ふと、そんな時、頭に見知らぬ記憶がよぎった。
どこかの研究所で、数人の男女が何かの機械を組んでいる。機械を組み立てているとは言っても、皆、工場の工員というよりは、科学者のような人間だ。そのうちのひとりがこちらを見て言った。
「先生、こっちは終わりました」
「わかったわ。そっちはどう?」
「もうちょっとです。すぐできますよ」
とても複雑な機械だ。ゴチャゴチャした機械部品の塊が、狭い場所に押し込められている。

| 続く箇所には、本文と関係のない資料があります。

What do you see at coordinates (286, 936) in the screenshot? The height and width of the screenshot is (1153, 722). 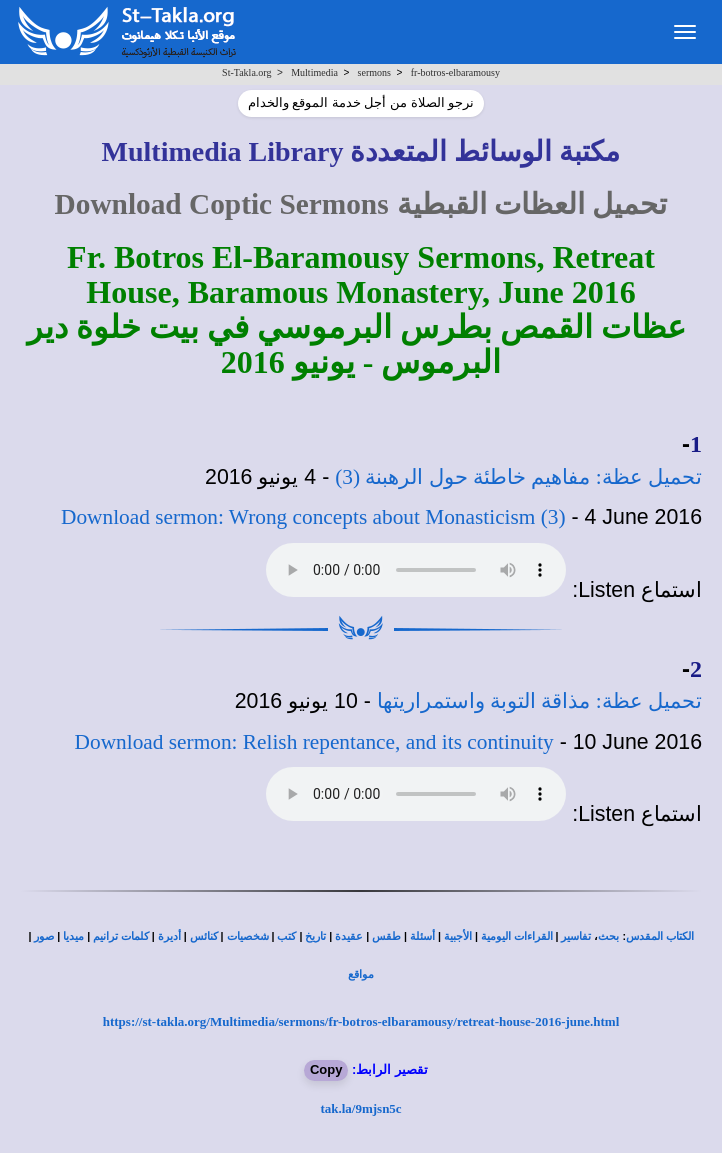 I see `كتب` at bounding box center [286, 936].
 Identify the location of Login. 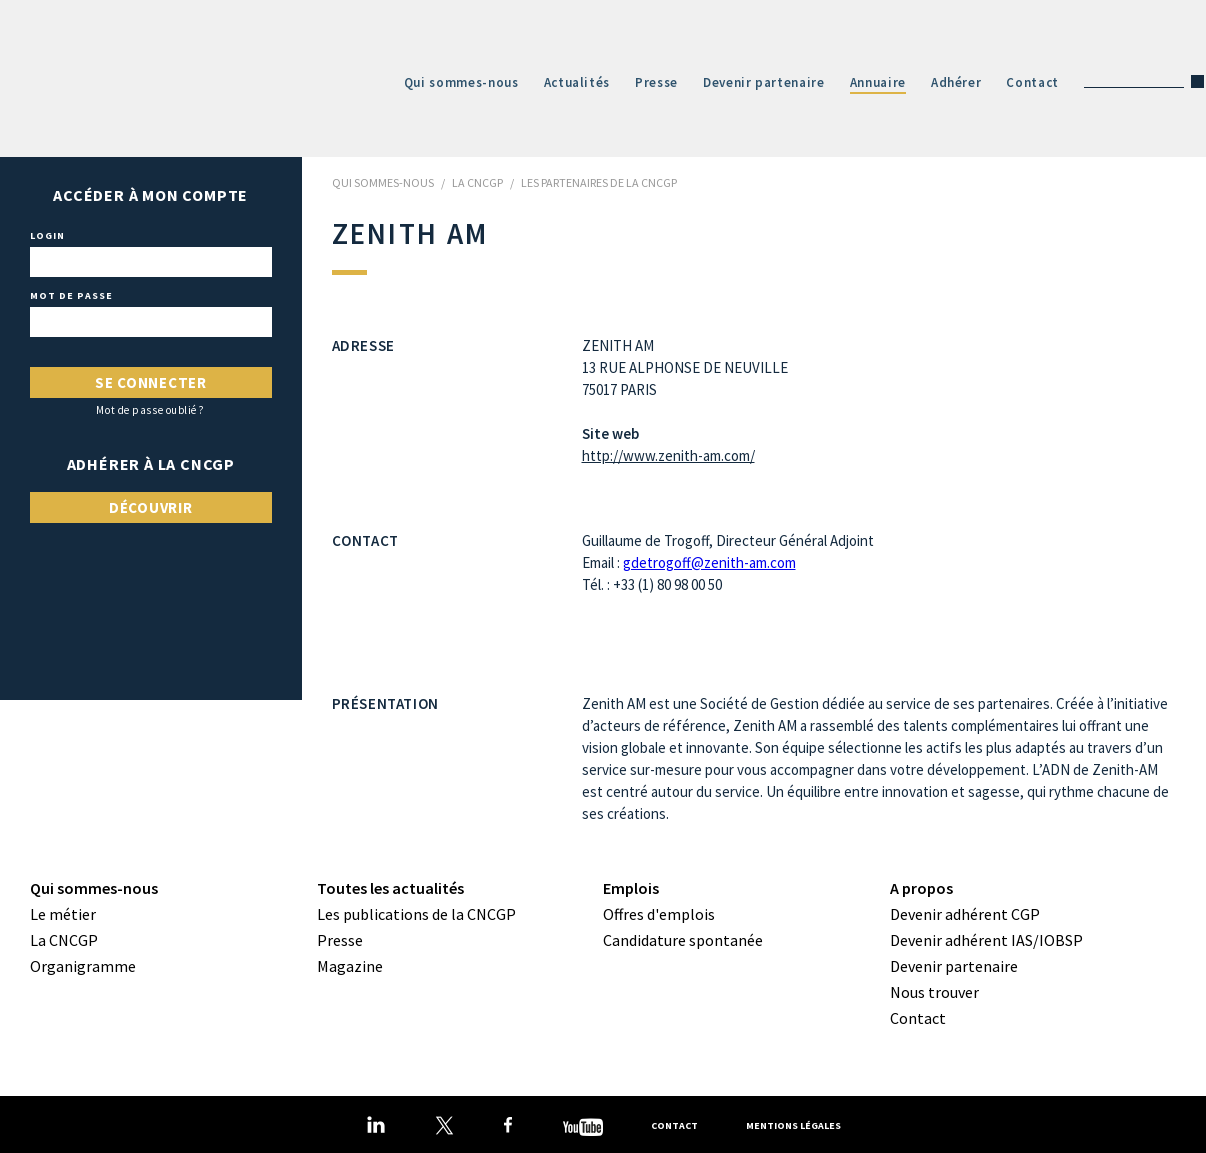
(47, 236).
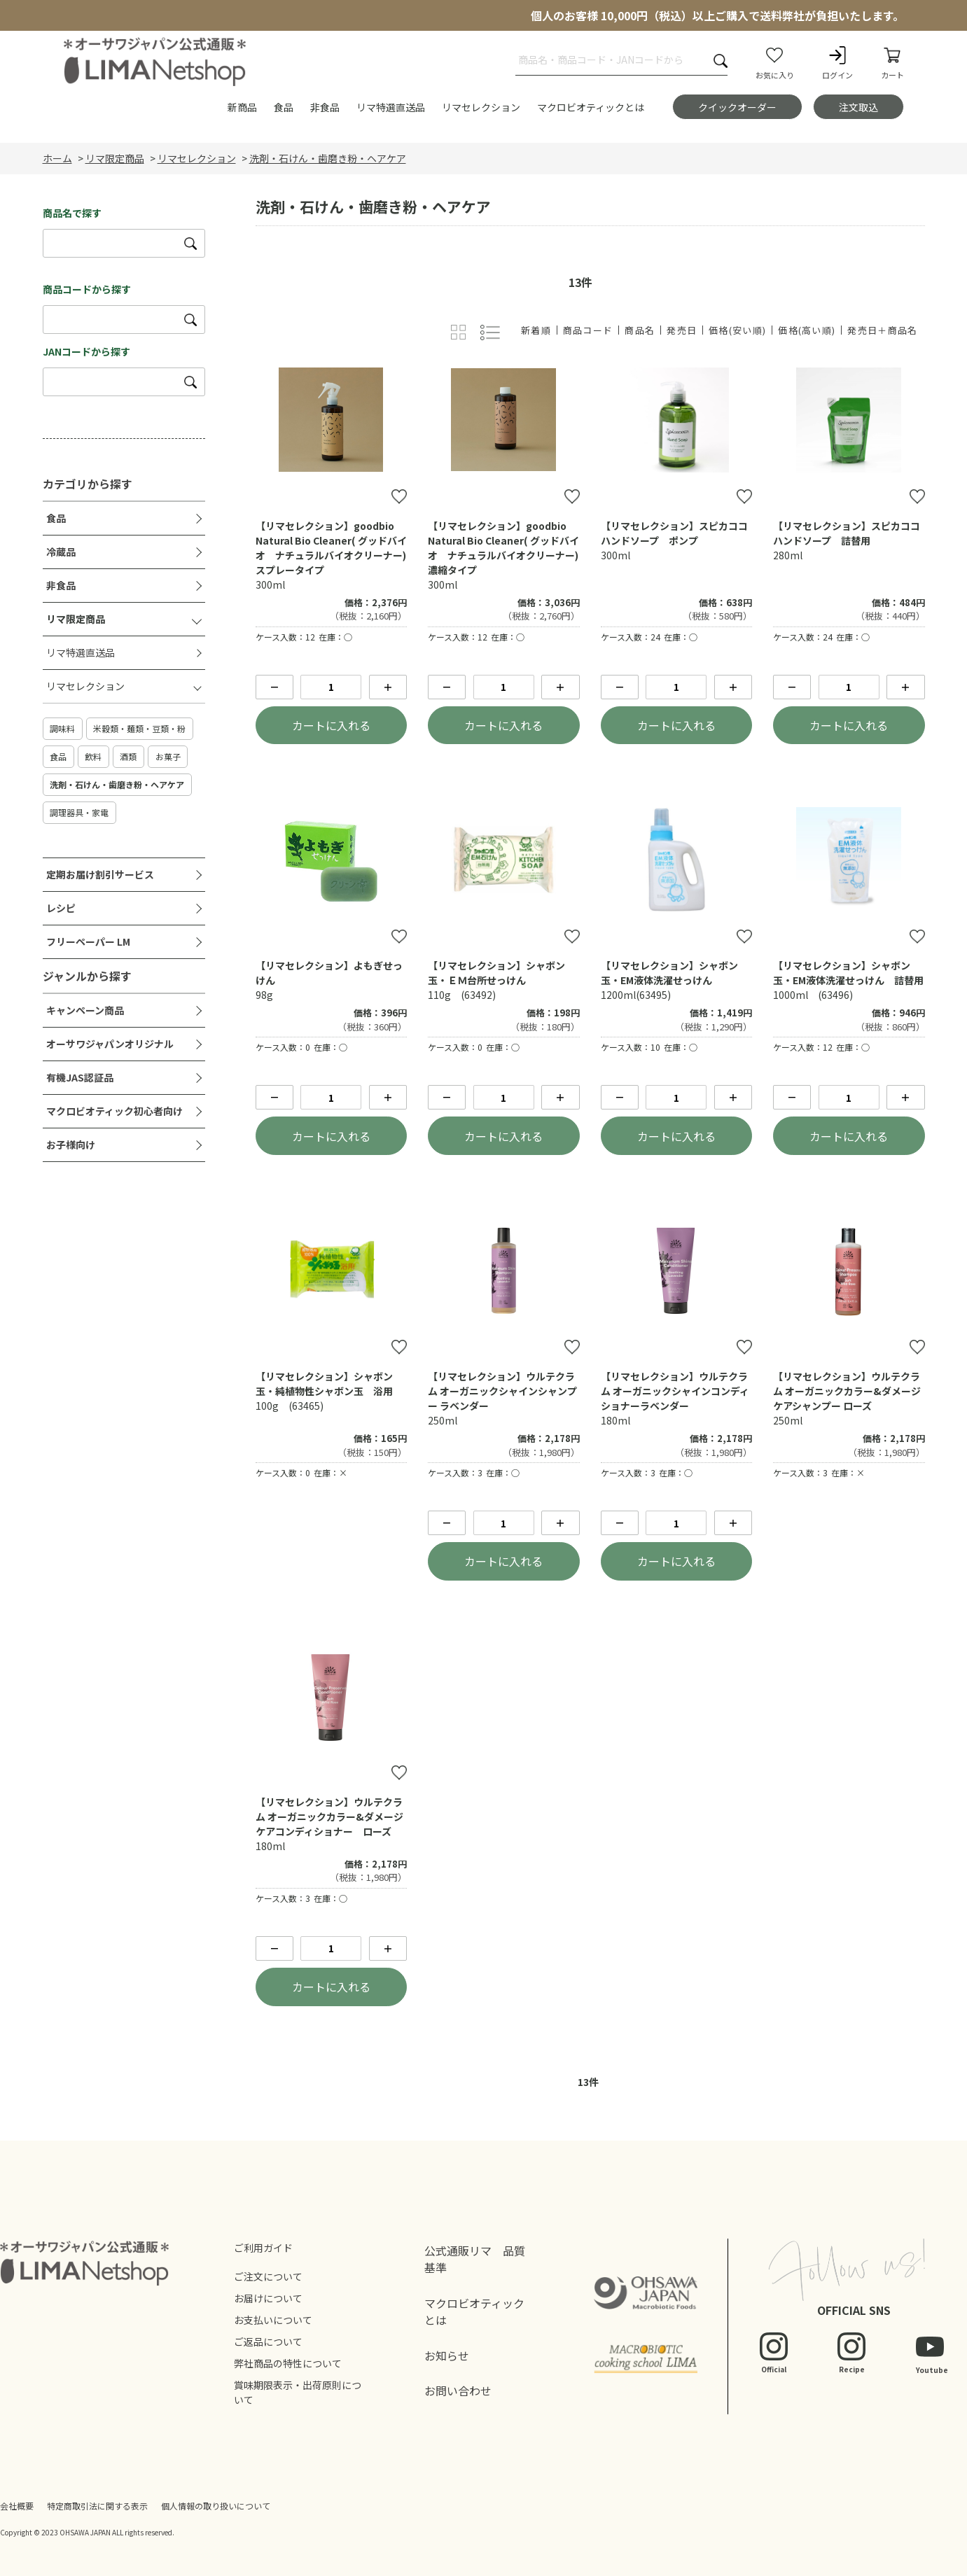 The height and width of the screenshot is (2576, 967). Describe the element at coordinates (215, 2506) in the screenshot. I see `個人情報の取り扱いについて` at that location.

「さあ、これで完了です。今度はうまくいくといいんですが……」
「可能性は諦めない。きっとうまくいく。そう信じて、進んでいくのよ」
「はい、及川先生。我々もそのつもりでです」
「――さあ、始めるわよ」
涼子の記憶の再生が終わった。
――これは? これは一体、なんの記憶だろうか? 及川先生……と呼ばれていた。及川とは? 悟のこと? いや、どう考えても――自分、藤崎涼子がそう呼ばれていた。どうして?
悟と聡美の関係も、悟が杉本と呼ばれていることも、未だよくわからない。その上、涼子が及川と呼ばれている、覚えのない記憶が甦ってきた。一体、なんだっていうのだろう? 最近、どうしたんだろう。
涼子は、次々に出てくるわからないことだらけの現在に、次第に恐ろしさを感じてきた。
パタパタと足音がして、脱衣所の引き戸が開いて、真知子が現れた。
「涼子、いつまでも裸で何やってるの。風邪をひくから、早く服を着なさい」
「はぁい」
涼子はそう返事すると、真知子は戸を閉めて出ていった。
悟にいろいろと聞かされて、不明だったことが判明するどころか、ますます不明なことが出てきた印象だ。この先、どうなるんだろう……涼子の胸に、一抹の不安がよぎった。